If there are any specific areas of concern or symptoms such as lumps, tenderness, nipple discharge, or skin changes, a diagnostic mammogram is performed. Diagnostic mammograms are more detailed than screening mammograms. Always let your doctor know if you have any specific areas of concern or symptoms.
A breast biopsy is a procedure where tissue is taken from the suspected site. The removed cells are analysed using a microscope. Only a biopsy can confirm if a suspicious area is cancerous.
Can breast cancer be treated?
Breast cancer is potentially curable. Non-invasive types of breast cancer such as Ductal Carcinoma In Situ (DCIS) or Lobular Carcinoma In Situ (LCIS) may be cured if detected in the early stages.
Why Choose Us?
The Centre for Screening and Surgery (CSS) specialises in the screening and detection of cancer in its early stages. We perform breast screening with a high-resolution ultrasound machine and in-house mamotome biopsy equipment which detect potential breast cancers.

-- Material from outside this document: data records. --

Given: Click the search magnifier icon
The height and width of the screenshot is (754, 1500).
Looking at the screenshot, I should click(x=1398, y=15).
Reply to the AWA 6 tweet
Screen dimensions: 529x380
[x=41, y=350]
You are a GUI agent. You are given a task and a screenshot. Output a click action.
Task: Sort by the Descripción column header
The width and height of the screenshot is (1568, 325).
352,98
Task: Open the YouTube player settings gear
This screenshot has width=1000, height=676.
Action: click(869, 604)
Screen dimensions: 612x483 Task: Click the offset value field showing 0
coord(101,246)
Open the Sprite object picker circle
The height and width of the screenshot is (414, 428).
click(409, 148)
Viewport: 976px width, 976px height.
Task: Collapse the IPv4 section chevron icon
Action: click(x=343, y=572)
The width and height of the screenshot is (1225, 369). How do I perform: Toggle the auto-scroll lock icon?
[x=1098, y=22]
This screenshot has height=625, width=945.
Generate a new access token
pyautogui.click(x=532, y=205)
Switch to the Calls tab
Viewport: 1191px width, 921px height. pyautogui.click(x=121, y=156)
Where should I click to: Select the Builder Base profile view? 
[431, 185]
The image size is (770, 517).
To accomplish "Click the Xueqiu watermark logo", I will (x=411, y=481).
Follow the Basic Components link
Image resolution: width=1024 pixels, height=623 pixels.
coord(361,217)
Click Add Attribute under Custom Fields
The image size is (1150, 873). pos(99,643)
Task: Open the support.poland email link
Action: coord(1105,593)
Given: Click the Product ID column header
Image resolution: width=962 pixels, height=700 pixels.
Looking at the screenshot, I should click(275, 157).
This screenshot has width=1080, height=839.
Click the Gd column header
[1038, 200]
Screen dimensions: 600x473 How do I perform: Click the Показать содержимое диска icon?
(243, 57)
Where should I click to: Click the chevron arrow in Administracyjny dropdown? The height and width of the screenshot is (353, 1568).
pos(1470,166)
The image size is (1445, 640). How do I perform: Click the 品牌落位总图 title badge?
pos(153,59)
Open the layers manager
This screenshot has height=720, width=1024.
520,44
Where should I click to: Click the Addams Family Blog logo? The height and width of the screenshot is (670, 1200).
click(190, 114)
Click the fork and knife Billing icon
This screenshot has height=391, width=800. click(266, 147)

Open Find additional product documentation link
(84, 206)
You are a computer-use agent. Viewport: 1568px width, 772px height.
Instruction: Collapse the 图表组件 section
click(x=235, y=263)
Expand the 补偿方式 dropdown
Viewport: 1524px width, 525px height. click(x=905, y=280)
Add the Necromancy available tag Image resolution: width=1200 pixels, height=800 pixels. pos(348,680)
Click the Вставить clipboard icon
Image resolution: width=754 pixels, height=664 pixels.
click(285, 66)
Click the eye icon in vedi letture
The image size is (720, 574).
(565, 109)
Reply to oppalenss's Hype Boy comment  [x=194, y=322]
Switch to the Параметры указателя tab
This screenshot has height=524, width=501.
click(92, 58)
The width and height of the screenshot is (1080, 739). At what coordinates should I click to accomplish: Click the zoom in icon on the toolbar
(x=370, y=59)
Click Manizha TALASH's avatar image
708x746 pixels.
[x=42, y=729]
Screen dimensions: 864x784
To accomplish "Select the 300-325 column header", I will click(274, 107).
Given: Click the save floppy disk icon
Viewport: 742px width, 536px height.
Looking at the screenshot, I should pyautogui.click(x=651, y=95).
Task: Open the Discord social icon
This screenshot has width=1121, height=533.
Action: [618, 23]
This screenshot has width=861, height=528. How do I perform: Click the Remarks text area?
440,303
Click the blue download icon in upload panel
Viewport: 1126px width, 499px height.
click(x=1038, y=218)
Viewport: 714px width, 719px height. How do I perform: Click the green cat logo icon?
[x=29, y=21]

All women are at risk of developing breast cancer, and the probability increases with age and family history. Each year, over 2,000 women in Singapore receive a breast cancer diagnosis and the illness claims more than 400 lives. 1 out of 13 women in Singapore will develop breast cancer in their lifetime. Your risk increases if you are above the age of 40, or if your mother, sister, or daughter has had breast cancer.
If you are aged 40 to 49, you should go for annual breast screenings. If you are 50 years old and above, it is advisable to go for a mammogram screening once every two years. Women younger than 40 are not suitable for mammograms. An ultrasound would be more appropriate to assess any breast lumps. Due to their denser breast tissue, any abnormalities may not be as easily visible on mammography. Speak with your doctor about the advantages and constraints of getting mammograms at your age.
Prepare copies of your prior mammograms and diagnostic imaging records to bring along to your appointment. On the day of your appointment, we recommend wearing a two-piece outfit instead of a dress or jumpsuit, as you will be required to remove your clothing from the waist up and change to a gown.
Bring a hair tie or clip to secure your hair during the mammogram so that it does not slip into the image. You may be asked to remove jewellery and accessories, so it would be best to leave these at home. DO NOT use talcum powder, body lotion, or deodorant on the chest area and armpits as these may show up on the mammogram.
To minimise any discomfort, do not schedule your mammogram in the week prior to your period. Be sure to inform your doctor or radiographer if there is a possibility that you are pregnant.
You will be asked to stand in front of an x-ray machine and your breast is placed on a plastic plate. Another plate will firmly squeeze your breast while the x-ray is taken. Compression is necessary to evenly spread out the breast tissue and allow the doctor to see through it. The compression typically lasts only a few seconds, and the paddle is released once the image is taken. You should not feel a lot of pain, although women with sensitive breasts feel discomfort and a feeling of pressure. You may consider taking an over-the-counter painkiller 45 to 60 minutes before your appointment.
You will usually receive your results within a few days of your appointment.
An abnormal mammogram result does not always mean that you have cancer. The doctor will need to perform additional tests such as an ultrasound, MRI, and/or biopsy to determine the issue. The majority of women sent back for more testing may not have cancer and instead may instead have a benign breast condition. If you are diagnosed with breast cancer, stay calm and do not delay treatment. Remember that breast cancer is treatable, and you have a higher chance of beating it when it’s detected early!